──────── QUOTED TEXT
# Wash Mitt or Sponge? I Was Surprised



## Andrew911 (Apr 5, 2016)

OK, folks go easy on me. 

I have been using wash mitts for years - told they were the best thing to use - Right? Better than Sponges - Right? Sponges have nasty chemicals in the them like cellulose & silicone - Right?

I have just had my new 981 Boxster Spyder detailed by a top guy - many years in the business. Was originally a very senior guy in a very well know detailing brand, did his early trade in the paint shop - so knows lots about paint etc. He does a lot of work for Aston Martin & preps cars for RM & Bonhams Auctions. He did an amazing job on my car - had the full Gtechniq treatment including Gtechniq Black (Crystal Serum + Exo) for the paint. it actually looks better than when I collected the car new last week from Porsche - deeper colour etc.

As i was leaving we were chatting & he went over what the car had done. he mentioned he used Sponges not wash mitts. I was a bit gobsmacked. He went onto to explain that dirt & particles can be easily trapped in the fibres of a wash mitt - even when using two bucket method. With a sponge - dirt & particles are less likely to penetrate the surface of a sponge & also its more easily visible. The chemicals in a sponge don't leach out either he went onto say. He did a test under lab conditions - two bonnets - same car - same paint depth & condition. One cleaned using a wash mitt the other a sponge. The one that was cleaned with a wash mitt had lots of marks/scratches etc compared to the other one. Also, he said manufacturers want you to believe wash mitts are better because they cost more = more profit etc.
────────────────
──────── GIVEN INFORMATION
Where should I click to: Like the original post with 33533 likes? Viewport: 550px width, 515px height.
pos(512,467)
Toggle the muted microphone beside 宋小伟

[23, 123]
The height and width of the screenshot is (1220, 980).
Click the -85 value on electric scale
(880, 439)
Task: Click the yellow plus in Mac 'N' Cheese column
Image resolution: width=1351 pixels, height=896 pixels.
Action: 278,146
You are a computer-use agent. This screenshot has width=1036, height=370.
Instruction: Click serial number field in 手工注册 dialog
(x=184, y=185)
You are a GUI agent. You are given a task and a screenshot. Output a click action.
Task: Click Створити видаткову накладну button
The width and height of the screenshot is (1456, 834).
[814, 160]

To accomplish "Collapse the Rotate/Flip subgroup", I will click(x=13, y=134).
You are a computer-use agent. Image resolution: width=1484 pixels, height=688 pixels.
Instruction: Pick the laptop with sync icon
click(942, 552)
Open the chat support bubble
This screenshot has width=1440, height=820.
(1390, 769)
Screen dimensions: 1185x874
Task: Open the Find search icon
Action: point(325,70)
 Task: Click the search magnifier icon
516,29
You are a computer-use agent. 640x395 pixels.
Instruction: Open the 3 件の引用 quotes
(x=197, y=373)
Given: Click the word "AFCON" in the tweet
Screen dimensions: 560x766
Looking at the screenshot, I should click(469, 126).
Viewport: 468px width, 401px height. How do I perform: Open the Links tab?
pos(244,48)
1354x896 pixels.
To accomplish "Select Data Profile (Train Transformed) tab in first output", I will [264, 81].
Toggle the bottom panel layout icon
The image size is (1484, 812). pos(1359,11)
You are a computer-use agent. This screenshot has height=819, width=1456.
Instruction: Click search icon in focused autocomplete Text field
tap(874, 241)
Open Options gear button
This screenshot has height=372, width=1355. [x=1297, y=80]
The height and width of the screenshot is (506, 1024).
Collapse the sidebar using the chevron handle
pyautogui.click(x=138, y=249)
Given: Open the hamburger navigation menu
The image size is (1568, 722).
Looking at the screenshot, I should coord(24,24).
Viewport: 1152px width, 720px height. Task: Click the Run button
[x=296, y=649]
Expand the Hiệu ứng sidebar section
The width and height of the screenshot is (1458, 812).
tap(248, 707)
────────────────
** TASKS TO COMPLETE **
**A.** For which two auction houses does the detailer in the wash mitt thread prep cars?
**B.** Retype the part of the wash mitt thread starting at "I have just" and ending at "deeper colour etc.".
The records have no role in this work.

** EXPECTED ANSWERS **
**A.** RM and Bonhams.

**B.**
I have just had my new 981 Boxster Spyder detailed by a top guy - many years in the business. Was originally a very senior guy in a very well know detailing brand, did his early trade in the paint shop - so knows lots about paint etc. He does a lot of work for Aston Martin & preps cars for RM & Bonhams Auctions. He did an amazing job on my car - had the full Gtechniq treatment including Gtechniq Black (Crystal Serum + Exo) for the paint. it actually looks better than when I collected the car new last week from Porsche - deeper colour etc.